• [Work item]: Could the listing below be returned exactly, with its pictures left out?

Recorded information section start

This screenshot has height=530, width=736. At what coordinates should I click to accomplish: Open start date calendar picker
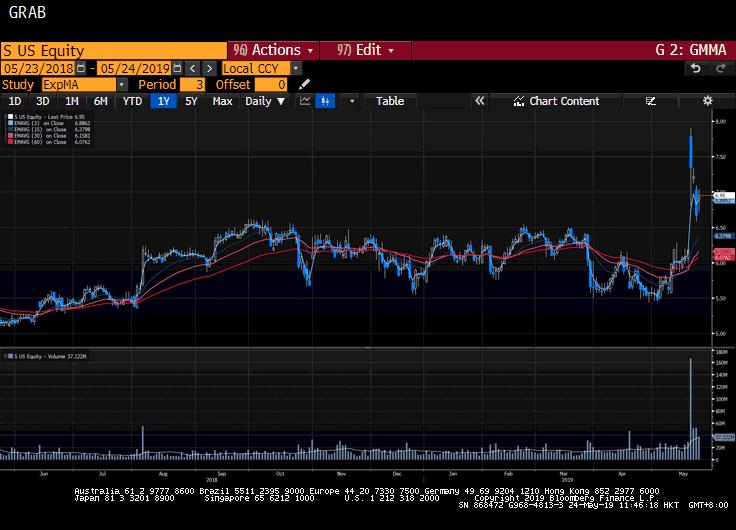pos(82,68)
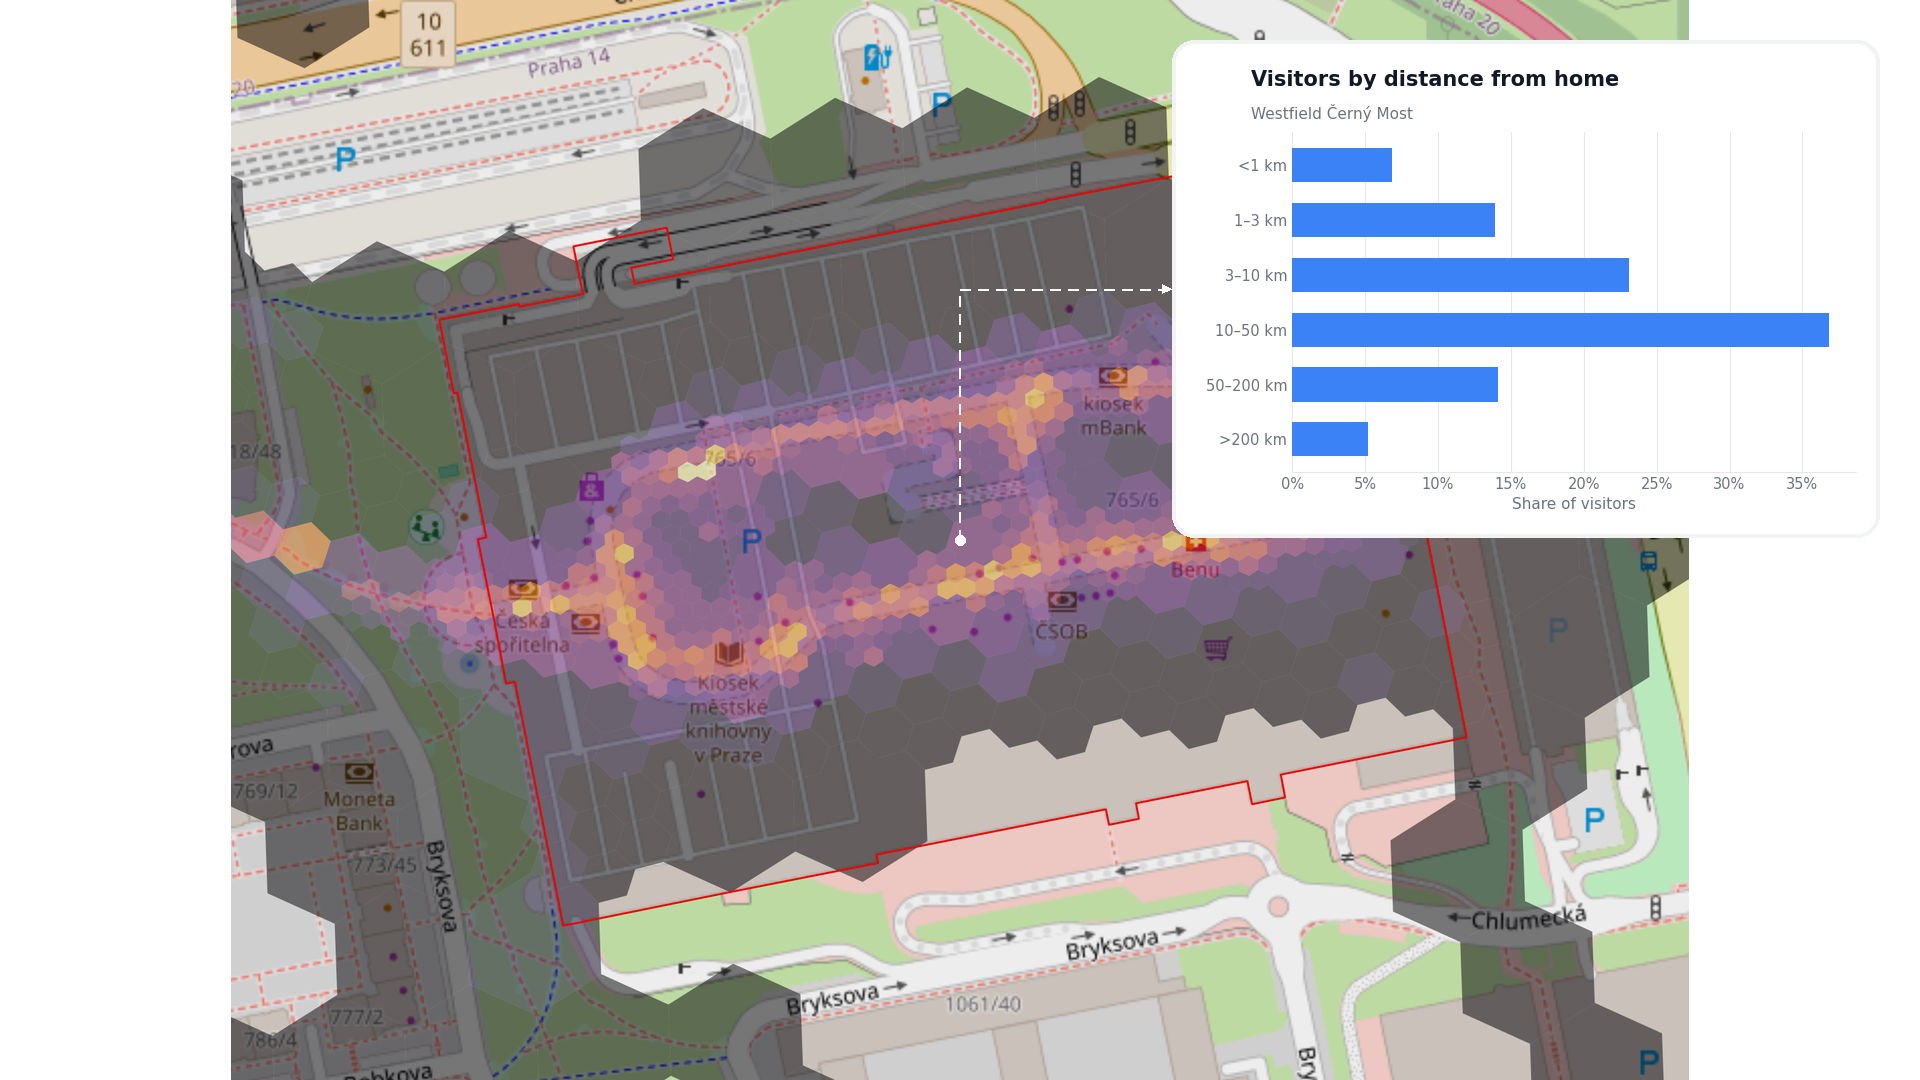Select the Česká spořitelna ATM icon
The height and width of the screenshot is (1080, 1920).
(x=523, y=589)
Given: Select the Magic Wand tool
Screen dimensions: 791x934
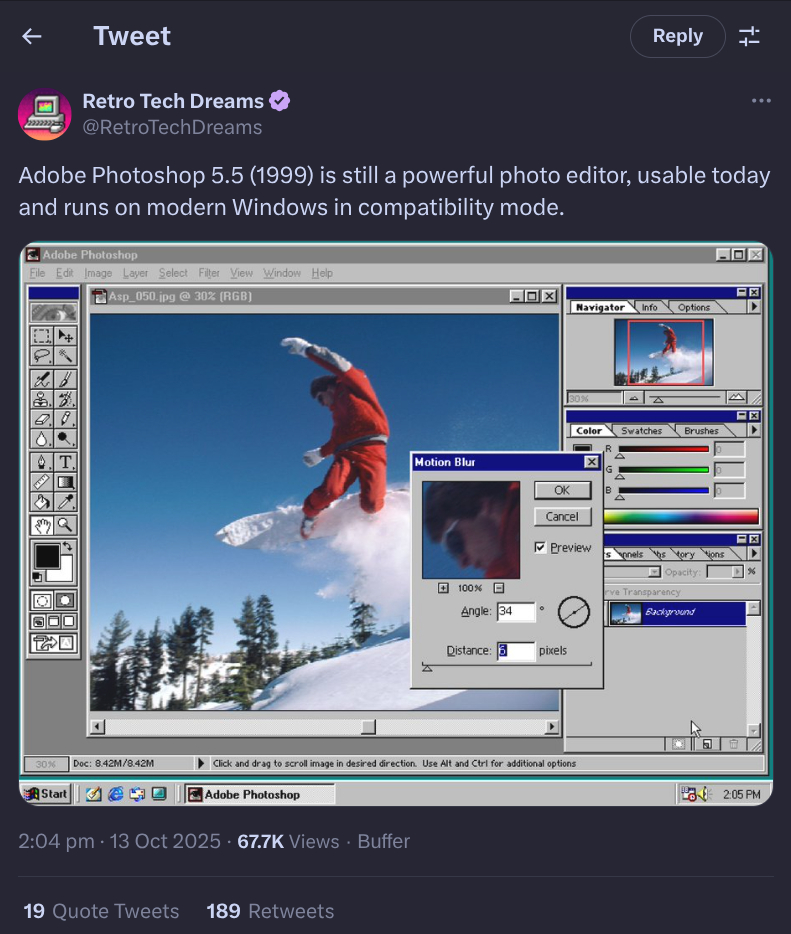Looking at the screenshot, I should pos(66,356).
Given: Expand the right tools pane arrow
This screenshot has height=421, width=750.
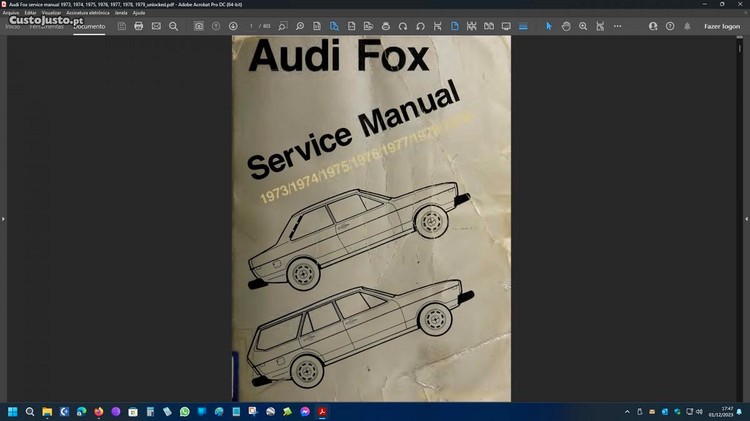Looking at the screenshot, I should click(746, 218).
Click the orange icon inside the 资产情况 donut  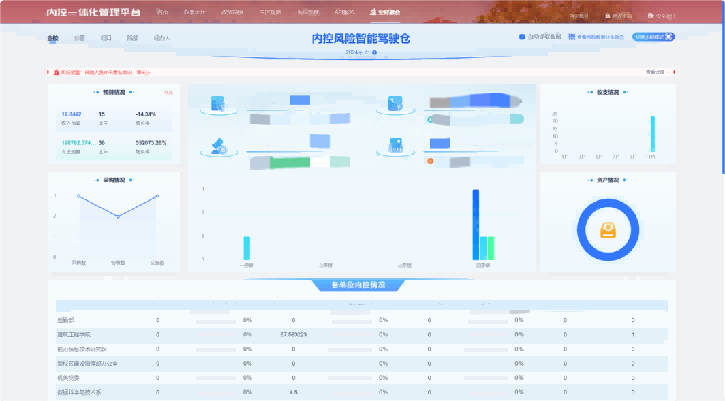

Recorded information section end

• [The completed task]:
This screenshot has height=530, width=736. At what coordinates should I click to accomplish: Open start date calendar picker
pos(82,68)
Select the Česká spořitelna ATM icon
The height and width of the screenshot is (1080, 1920).
(x=523, y=589)
Given: Select the Magic Wand tool
Screen dimensions: 791x934
Looking at the screenshot, I should pos(66,356).
Given: Expand the right tools pane arrow
This screenshot has height=421, width=750.
Looking at the screenshot, I should click(746, 218).
Click the orange icon inside the 资产情况 donut  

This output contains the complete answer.